== Document text ==
━━━━━━━━━━━━━━━━

Question

4 Log (x+1) = 2 Log (x+3)​

Answer 1

The value of x is 1.

To solve the equation
`\(4 \log(x+1) = 2 \log(x+3)\)`, we can use logarithmic properties. Specifically, we can use the fact that
`\(\log(a^n) = n \log(a)\)`.

The equation becomes:

`\[ \log((x+1)^4) = \log((x+3)^2) \]`

Now, we can remove the logarithm by setting the expressions inside the logs equal to each other:

`\[ (x+1)^4 = (x+3)^2 \]`

Expand both sides:

`\[ (x+1)(x+1)(x+1)(x+1) = (x+3)(x+3) \]`

Simplify further:

`\[ (x+1)^2(x+1)^2 = (x+3)^2 \]`

Now, substitute
`\(y = (x+1)^2\)`:

`\[ y^2 = (x+3)^2 \]`

Take the square root of both sides:

`\[ y = x+3 \]`

Substitute back
`\(y = (x+1)^2\)`:

`\[ (x+1)^2 = x+3 \]`

Expand and simplify:

`\[ x^2 + 2x + 1 = x + 3 \]`

Subtract
`\(x\)` from both sides:

`\[ x^2 + x - 2 = 0 \]`

Now, factor the quadratic equation:

`\[ (x - 1)(x + 2) = 0 \]`

So, x = 1 or x = -2. However, we need to check if these solutions are valid for the original equation.

Let's check x = 1:

`\[4 \log(1+1) = 4 \log(2)\]`

`\[2 \log(1+3) = 2 \log(4)\]`

Since
`\(4 \log(2) = 2 \log(4)\)`, x = 1 is a valid solution.

Now, check x = -2:

`\[4 \log(-2+1)\]` is not defined, so
`\(x = -2\)` is not a valid solution.

Therefore, the only valid solution is x = 1.

The probable question may be:

"Solve for x in: 4 Log (x+1) = 2 Log (x+3)​ "

━━━━━━━━━━━━━━━━

== Problems ==
[1] Answer these questions from the worked solution above, one per line, using the same letters:
(a) Which logarithmic property does the solution use to rewrite the equation?
(b) What substitution is made for (x+1)^2?
(c) What reason is given for rejecting x = -2?
[2] Repeat word for word the part of the worked solution between "Now, factor the" and "the original equation.", inclusive.

== Data shown ==
━━━━━━━━━━━━━━━━

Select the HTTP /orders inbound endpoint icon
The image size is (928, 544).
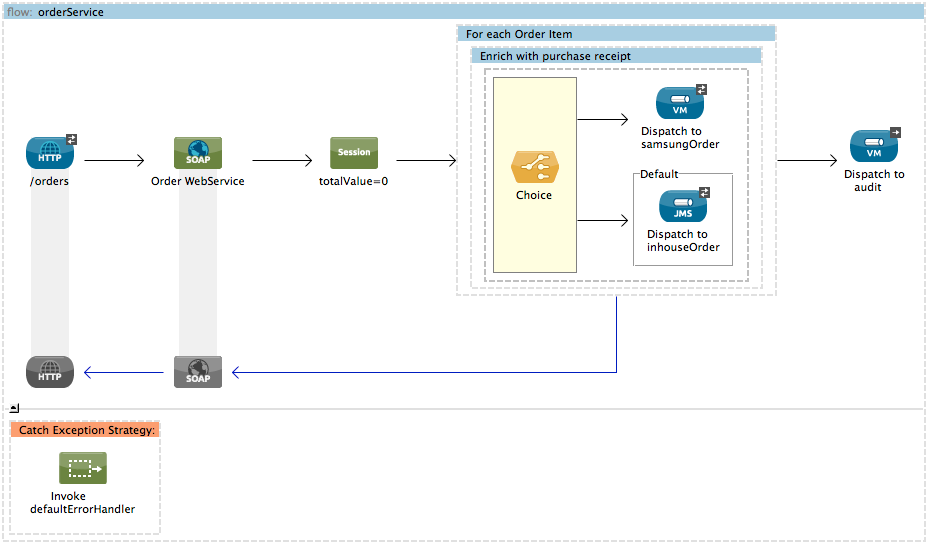click(x=50, y=154)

━━━━━━━━━━━━━━━━

== Solutions to each task ==
[1]
(a) The property log(a^n) = n log(a).
(b) y = (x+1)^2.
(c) 4 log(-2+1) is not defined.

[2]
Now, factor the quadratic equation:

`\[ (x - 1)(x + 2) = 0 \]`

So, x = 1 or x = -2. However, we need to check if these solutions are valid for the original equation.